Welgesheim is an Ortsgemeinde – a municipality belonging to a Verbandsgemeinde, a kind of collective municipality – in the Mainz-Bingen district in Rhineland-Palatinate, Germany.

Geography

Location

Welgesheim lies in Rhenish Hesse between Mainz and Bad Kreuznach. It belongs to the Verbandsgemeinde of Sprendlingen-Gensingen, whose seat is in Sprendlingen.

History

Welgesheim lies on the spot where once the old military road crossed the river Wiesbach. During excavation work several graves were unearthed, leading to the conclusion that there was once a Roman settlement in what is now Welgesheim’s municipal area.

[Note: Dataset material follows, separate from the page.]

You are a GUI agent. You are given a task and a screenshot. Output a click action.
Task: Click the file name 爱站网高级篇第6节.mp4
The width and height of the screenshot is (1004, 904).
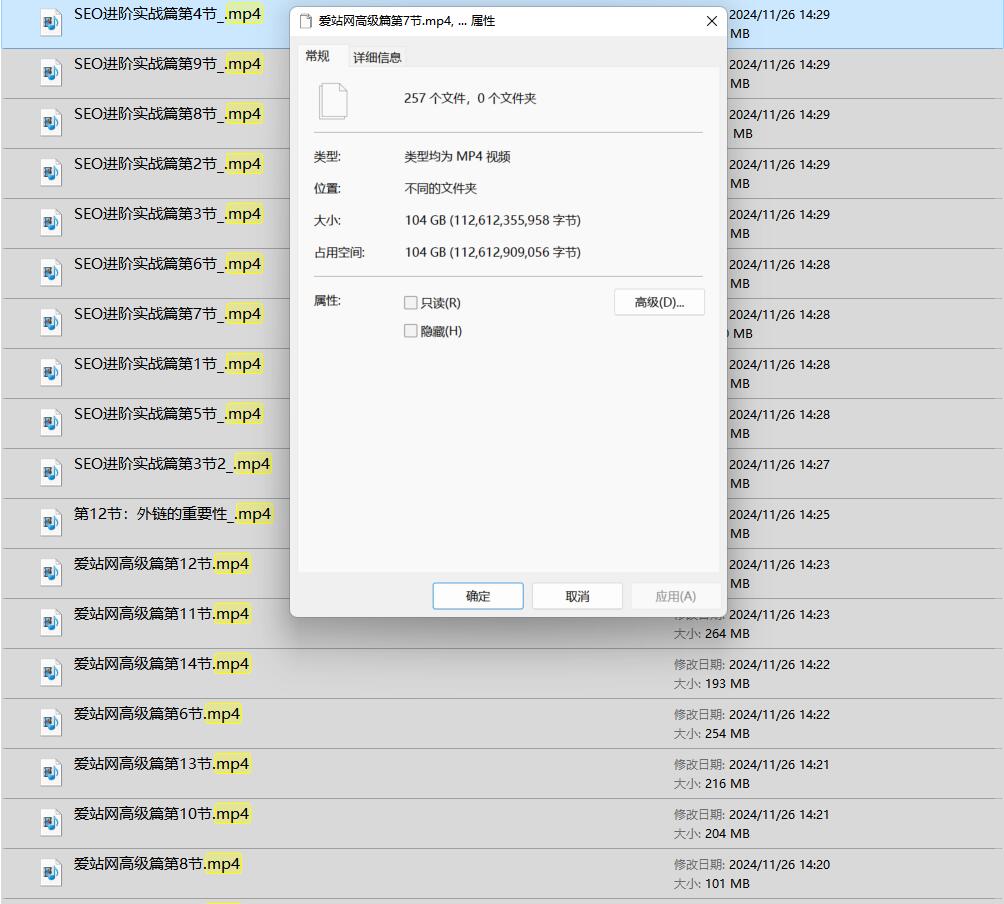pos(157,714)
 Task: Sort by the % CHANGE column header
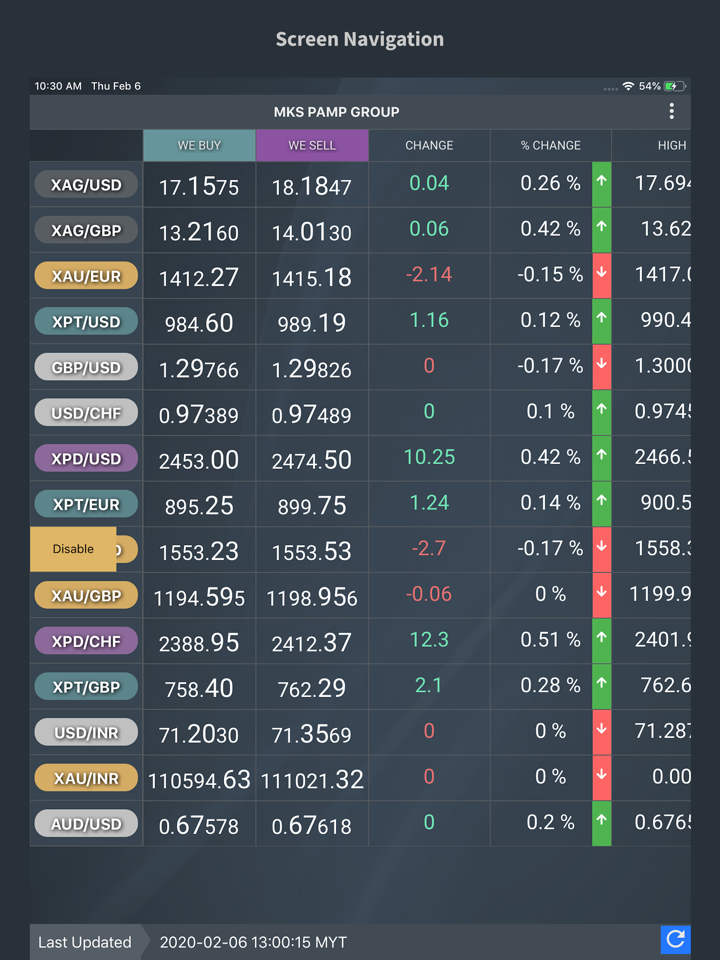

The place called Wellingesheim itself had its first documentary mention in770 in the Lorsch codex. In 874 it appeared under the name Willengisheim and in 1178 as Wellengesheim. Under its current name it appeared about 1194, when Werner von Bolanden was enfeoffed with the church treasure at Welgesheim by Count Lon.

Later, Welgesheim belonged to the lordly domain of the Elector of the Palatinate, with whom the place remained until the late 18th century.

Under Napoleon, Welgesheim belonged as part of the department of Mont-Tonnerre (Donnersberg) from 1801 to 1814 to France, with its attendant laws, such as the Napoleonic code.

In the wake of the Congress of Vienna in 1814 and 1815, the Rhenish-Hessian area was awarded to Hesse-Darmstadt, thereby likewise putting Welgesheim in the Grand Duchy of Hesse-Darmstadt, which was surrounded by the Bavarian Palatinate in the south, the Prussian Governmental Region of Koblenz in the west and the Duchy of Nassau in the north.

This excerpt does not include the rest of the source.